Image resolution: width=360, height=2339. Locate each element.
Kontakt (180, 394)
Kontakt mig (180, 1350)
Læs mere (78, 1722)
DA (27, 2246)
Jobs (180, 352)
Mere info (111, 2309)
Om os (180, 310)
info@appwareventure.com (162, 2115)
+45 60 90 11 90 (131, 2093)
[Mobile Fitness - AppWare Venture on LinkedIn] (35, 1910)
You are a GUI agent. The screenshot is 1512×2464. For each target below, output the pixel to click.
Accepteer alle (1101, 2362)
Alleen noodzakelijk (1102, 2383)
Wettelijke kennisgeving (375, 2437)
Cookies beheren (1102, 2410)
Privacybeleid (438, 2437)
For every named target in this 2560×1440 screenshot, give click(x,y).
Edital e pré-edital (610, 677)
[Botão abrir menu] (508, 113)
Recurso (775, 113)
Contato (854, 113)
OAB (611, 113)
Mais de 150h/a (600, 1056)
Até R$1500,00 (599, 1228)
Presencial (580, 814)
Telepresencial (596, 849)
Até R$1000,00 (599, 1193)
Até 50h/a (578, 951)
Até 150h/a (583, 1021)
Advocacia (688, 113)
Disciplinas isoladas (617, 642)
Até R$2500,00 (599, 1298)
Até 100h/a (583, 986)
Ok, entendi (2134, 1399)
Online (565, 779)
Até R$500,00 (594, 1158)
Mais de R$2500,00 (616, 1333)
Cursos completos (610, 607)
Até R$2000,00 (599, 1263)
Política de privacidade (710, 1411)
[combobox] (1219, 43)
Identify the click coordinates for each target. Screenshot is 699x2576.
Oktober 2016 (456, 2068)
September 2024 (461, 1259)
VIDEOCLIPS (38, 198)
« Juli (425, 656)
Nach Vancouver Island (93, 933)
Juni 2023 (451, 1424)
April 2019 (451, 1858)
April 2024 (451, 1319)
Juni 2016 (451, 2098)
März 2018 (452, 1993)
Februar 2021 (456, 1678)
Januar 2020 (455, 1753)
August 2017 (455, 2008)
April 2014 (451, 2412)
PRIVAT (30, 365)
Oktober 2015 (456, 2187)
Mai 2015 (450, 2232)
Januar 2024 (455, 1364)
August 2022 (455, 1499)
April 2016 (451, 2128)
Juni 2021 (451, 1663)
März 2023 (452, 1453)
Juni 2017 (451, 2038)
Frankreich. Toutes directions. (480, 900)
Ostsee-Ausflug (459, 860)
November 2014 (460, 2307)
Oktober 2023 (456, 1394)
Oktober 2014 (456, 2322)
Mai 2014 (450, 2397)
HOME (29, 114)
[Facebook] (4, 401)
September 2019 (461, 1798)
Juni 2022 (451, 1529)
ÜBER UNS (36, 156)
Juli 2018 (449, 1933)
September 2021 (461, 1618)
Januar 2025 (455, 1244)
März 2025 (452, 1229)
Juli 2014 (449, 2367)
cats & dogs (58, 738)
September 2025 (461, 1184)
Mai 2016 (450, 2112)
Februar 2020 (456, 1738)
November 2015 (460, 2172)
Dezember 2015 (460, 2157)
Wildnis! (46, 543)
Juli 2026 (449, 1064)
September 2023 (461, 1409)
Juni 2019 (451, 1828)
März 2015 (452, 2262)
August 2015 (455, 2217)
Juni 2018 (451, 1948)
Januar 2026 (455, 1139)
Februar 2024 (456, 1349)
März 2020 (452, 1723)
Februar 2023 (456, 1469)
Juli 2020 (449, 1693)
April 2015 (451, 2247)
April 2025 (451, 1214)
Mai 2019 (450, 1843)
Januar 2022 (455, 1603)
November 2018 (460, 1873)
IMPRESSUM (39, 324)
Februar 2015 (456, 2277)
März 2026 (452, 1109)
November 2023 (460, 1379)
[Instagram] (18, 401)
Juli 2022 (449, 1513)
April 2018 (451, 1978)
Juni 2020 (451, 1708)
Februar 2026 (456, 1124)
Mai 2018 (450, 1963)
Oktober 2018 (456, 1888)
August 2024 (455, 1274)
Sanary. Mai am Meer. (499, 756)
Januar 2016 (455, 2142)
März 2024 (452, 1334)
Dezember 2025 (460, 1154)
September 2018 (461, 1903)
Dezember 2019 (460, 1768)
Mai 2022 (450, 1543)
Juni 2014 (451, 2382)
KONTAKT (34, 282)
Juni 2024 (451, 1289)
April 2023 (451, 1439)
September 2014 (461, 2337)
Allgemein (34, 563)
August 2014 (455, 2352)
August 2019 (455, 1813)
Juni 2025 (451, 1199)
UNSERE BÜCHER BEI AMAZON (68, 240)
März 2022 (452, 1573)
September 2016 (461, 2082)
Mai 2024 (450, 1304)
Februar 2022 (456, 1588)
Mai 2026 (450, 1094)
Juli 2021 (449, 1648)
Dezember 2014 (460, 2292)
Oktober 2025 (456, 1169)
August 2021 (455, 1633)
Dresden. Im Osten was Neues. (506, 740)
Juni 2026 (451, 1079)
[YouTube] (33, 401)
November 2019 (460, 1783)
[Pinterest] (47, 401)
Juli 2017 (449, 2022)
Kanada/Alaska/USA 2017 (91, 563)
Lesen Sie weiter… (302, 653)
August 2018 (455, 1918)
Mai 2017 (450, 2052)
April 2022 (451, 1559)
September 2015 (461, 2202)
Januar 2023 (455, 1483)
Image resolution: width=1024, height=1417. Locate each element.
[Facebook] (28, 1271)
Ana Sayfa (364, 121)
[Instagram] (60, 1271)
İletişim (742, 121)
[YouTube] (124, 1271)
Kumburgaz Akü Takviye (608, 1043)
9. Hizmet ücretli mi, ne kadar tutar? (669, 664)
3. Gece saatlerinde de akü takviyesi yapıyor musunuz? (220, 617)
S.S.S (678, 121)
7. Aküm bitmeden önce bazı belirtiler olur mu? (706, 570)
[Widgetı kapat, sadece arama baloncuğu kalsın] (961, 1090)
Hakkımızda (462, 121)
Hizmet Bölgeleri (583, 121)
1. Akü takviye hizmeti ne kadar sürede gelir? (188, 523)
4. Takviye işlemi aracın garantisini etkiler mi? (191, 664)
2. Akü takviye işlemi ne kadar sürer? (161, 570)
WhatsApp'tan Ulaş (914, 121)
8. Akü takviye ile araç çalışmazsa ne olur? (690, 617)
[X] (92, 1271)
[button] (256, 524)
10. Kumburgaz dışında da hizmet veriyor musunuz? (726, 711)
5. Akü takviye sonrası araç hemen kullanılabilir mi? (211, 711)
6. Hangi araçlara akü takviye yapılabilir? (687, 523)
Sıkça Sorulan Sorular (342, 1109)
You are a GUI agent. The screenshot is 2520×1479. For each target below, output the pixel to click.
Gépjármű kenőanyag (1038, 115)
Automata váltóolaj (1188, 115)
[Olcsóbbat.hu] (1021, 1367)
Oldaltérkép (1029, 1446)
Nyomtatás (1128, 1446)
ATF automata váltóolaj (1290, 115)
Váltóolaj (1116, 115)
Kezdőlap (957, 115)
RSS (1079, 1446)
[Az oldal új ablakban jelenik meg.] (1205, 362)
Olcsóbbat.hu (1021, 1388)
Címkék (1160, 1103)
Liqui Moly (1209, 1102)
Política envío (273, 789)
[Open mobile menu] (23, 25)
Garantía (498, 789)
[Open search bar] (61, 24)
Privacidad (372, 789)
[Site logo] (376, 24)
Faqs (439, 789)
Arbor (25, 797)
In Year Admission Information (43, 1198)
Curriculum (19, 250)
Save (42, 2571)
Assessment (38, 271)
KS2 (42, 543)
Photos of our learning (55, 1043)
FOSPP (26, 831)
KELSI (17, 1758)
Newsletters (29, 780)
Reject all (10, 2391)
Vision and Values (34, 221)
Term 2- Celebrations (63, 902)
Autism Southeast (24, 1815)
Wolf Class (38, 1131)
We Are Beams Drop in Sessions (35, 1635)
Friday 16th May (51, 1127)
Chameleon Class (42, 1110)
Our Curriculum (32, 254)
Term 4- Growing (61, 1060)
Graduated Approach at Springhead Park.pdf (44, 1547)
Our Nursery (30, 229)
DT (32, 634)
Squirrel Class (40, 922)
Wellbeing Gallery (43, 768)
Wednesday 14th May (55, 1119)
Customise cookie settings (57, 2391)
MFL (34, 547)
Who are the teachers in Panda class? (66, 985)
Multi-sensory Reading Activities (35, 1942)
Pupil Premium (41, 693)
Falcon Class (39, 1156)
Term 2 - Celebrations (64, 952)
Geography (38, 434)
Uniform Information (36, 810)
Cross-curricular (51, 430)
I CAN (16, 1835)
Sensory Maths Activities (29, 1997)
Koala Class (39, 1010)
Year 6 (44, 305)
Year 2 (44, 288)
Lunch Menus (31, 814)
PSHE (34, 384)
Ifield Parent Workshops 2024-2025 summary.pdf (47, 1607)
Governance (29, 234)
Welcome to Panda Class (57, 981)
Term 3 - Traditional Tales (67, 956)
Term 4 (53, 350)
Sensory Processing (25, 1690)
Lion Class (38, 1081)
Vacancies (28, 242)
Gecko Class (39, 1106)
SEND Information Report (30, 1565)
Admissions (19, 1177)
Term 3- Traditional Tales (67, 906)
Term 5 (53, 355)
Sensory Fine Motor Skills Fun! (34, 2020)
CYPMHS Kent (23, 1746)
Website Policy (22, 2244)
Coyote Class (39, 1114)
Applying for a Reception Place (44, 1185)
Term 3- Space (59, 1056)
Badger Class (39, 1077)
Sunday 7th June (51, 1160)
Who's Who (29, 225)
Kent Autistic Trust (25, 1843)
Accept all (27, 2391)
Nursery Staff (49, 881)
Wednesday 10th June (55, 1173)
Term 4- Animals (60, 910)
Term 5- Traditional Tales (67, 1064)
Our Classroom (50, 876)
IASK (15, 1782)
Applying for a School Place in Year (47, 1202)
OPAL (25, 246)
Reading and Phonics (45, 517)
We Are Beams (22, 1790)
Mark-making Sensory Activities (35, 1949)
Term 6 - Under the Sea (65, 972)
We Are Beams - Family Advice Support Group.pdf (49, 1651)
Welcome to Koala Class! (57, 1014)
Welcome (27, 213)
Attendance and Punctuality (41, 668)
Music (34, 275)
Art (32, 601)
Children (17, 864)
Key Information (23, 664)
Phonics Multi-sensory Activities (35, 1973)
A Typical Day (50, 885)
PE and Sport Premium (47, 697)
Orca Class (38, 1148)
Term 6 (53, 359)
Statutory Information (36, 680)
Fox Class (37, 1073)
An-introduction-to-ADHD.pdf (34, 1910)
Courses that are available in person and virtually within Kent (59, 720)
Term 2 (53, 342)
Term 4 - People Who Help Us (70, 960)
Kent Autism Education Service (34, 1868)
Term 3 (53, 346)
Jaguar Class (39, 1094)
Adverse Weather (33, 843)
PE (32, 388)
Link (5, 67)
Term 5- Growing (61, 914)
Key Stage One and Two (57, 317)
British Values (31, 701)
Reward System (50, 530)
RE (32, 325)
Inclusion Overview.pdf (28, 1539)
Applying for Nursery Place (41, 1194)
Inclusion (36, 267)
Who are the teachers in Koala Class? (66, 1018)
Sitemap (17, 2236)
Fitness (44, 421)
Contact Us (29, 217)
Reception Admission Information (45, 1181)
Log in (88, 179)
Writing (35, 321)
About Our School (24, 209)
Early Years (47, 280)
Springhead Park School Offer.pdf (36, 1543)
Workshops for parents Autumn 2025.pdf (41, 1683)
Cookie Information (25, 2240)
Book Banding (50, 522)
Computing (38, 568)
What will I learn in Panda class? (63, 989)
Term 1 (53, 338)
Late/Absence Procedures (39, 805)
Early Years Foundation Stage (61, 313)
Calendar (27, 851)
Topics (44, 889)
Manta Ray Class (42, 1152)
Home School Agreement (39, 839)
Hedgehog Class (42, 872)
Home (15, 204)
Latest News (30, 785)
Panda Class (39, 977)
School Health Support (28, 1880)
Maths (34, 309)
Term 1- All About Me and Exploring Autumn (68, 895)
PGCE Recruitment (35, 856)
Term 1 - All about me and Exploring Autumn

[ABOUT THIS EXERCISE]: Output the lines above between the one holding "Image resolution: width=1024, height=1417." and the one holding "[X] (92, 1271)", inclusive, with nothing before or after them.

[WRITTEN ANSWER]:
Image resolution: width=1024, height=1417. Locate each element.
[Facebook] (28, 1271)
Ana Sayfa (364, 121)
[Instagram] (60, 1271)
İletişim (742, 121)
[YouTube] (124, 1271)
Kumburgaz Akü Takviye (608, 1043)
9. Hizmet ücretli mi, ne kadar tutar? (669, 664)
3. Gece saatlerinde de akü takviyesi yapıyor musunuz? (220, 617)
S.S.S (678, 121)
7. Aküm bitmeden önce bazı belirtiler olur mu? (706, 570)
[Widgetı kapat, sadece arama baloncuğu kalsın] (961, 1090)
Hakkımızda (462, 121)
Hizmet Bölgeleri (583, 121)
1. Akü takviye hizmeti ne kadar sürede gelir? (188, 523)
4. Takviye işlemi aracın garantisini etkiler mi? (191, 664)
2. Akü takviye işlemi ne kadar sürer? (161, 570)
WhatsApp'tan Ulaş (914, 121)
8. Akü takviye ile araç çalışmazsa ne olur? (690, 617)
[X] (92, 1271)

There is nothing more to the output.